Knife Hadoop

This is a Chef Knife plugin for Hadoop. This plugin gives knife the ability to provision, list, and manage Hadoop for Operators.

Version 0.1.0 Chef 11.x

Version 0.0.9

Added PostgreSQL port option General clean up

Version 0.0.8

Bug Fixes.

Features:

HDFS APIs (currently supported) using the ruby webhdfs gem: https://github.com/kzk/webhdfs. Extensions to webhdfs will be hosted at https://github.com/murraju/webhdfs

a. List Directories and Files
b. Snapshot metadata information to a database (PostgreSQL or Sqlite). Useful for reporting and audits
c. Create Directories and Files
d.
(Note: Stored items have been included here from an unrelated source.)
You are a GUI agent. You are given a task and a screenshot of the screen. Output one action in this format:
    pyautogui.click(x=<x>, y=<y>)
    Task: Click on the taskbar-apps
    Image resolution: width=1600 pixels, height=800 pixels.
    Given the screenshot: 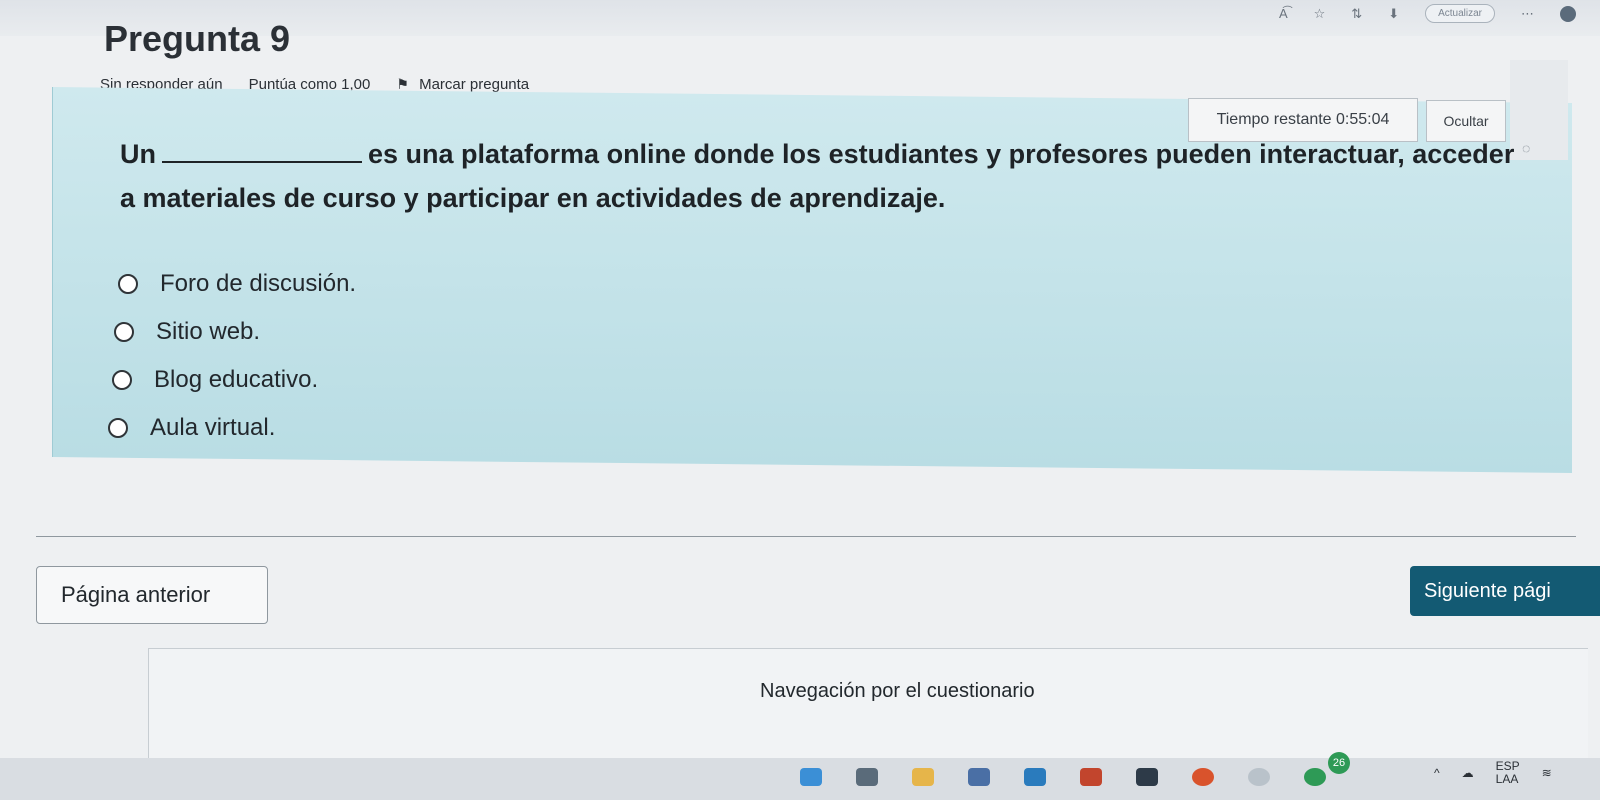 What is the action you would take?
    pyautogui.click(x=1063, y=777)
    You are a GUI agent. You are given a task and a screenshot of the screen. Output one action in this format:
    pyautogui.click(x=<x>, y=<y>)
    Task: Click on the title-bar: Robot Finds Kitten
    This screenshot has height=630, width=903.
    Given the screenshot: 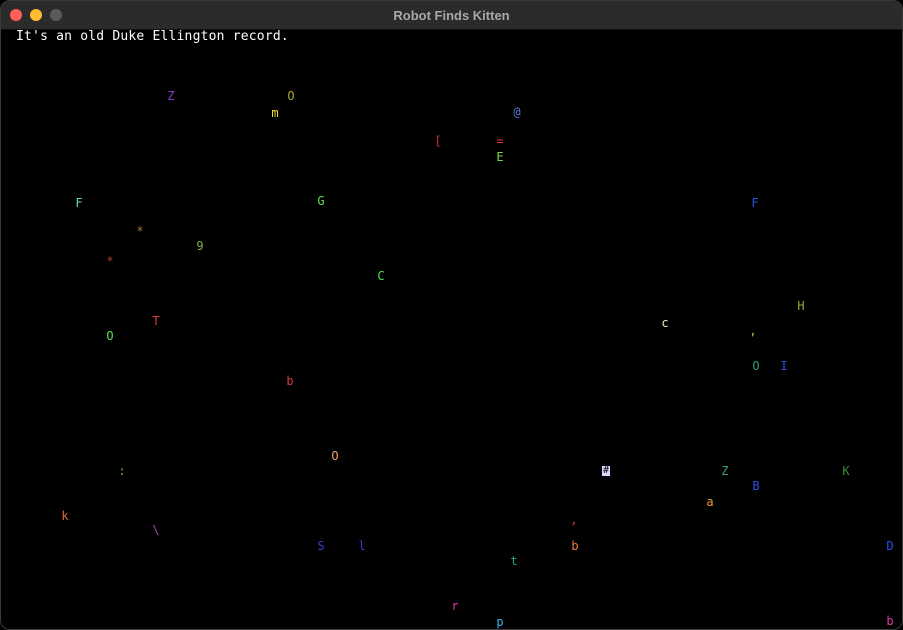 What is the action you would take?
    pyautogui.click(x=452, y=16)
Update Files
e. Read Files

MapReduce APIs supported using the awesome work done by huahin: https://github.com/huahin

a. Start/List/Kill MapReduce Jobs by JobID and JobName

Issues:

  1. The WebHDFS gem has bugs on net-http for create/delete.
  2. Not all methods are exposed.
  3. HDFS usage still in development.

Installation

Be sure you are running the latest version Chef. Versions earlier than 0.10.0 don't support plugins:

$ gem install chef

This plugin is distributed as a Ruby Gem. To install it, run:

$ gem install knife-hadoop

Depending on your system's configuration, you may need to run this command with root privileges.

Configuration

In order to communicate with Hadoop and other APIs, you will have to set parameters. The easiest way to accomplish this is to create some entries in your knife.rb file:

knife[:namenode_host]       = "namenode"
knife[:namenode_port]       = "port"
knife[:namenode_username]   = "namenode_username"
knife[:mapred_mgmt_host]    = "mapred_mgmt_host"
knife[:mapred_mgmt_port]    = "mapred_mgmt_port"
knife[:db_type]             = "db_type"
knife[:db_username]         = "dbusername"
knife[:db_password]         = "dbpassword"
knife[:db_host]             = "dbhost"
knife[:db_host]             = "port"
knife[:db]                  = "db"

If your knife.rb file will be checked into a SCM system (ie readable by others) you may want to read the values from environment variables:

knife[:namenode_host]       = "#{ENV['NAMENODE_HOST']}"
knife[:namenode_port]       = "#{ENV['NAMENODE_PORT']}"
knife[:namenode_username]   = "#{ENV['NAMENODE_USERNAME']}"
knife[:mapred_mgmt_host]    = "#{ENV['MAPRED_MGMT_HOST']}"
knife[:mapred_mgmt_port]    = "#{ENV['MAPRED_MGMT_PORT']}"
knife[:db_type]             = "#{ENV['DB_TYPE']}"
knife[:db_username]         = "#{ENV['DB_USERNAME']}"
knife[:db_password]         = "#{ENV['DB_PASSWORD']}"
knife[:db_host]             = "#{ENV['DB_HOST']}"
knife[:db_host]             = "#{ENV['DB_PORT']}"
knife[:db]                  = "#{ENV['DB']}"

License

Author:: Murali Raju [email protected]

Copyright:: Copyright (c) 2012 Murali Raju [email protected]

License:: Apache License, Version 2.0

Licensed under the Apache License, Version 2.0 (the "License"); you may not use this file except in compliance with the License. You may obtain a copy of the License at

http://www.apache.org/licenses/LICENSE-2.0

Unless required by applicable law or agreed to in writing, software distributed under the License is distributed on an "AS IS" BASIS, WITHOUT WARRANTIES OR CONDITIONS OF ANY KIND, either express or implied. See the License for the specific language governing permissions and limitations under the License.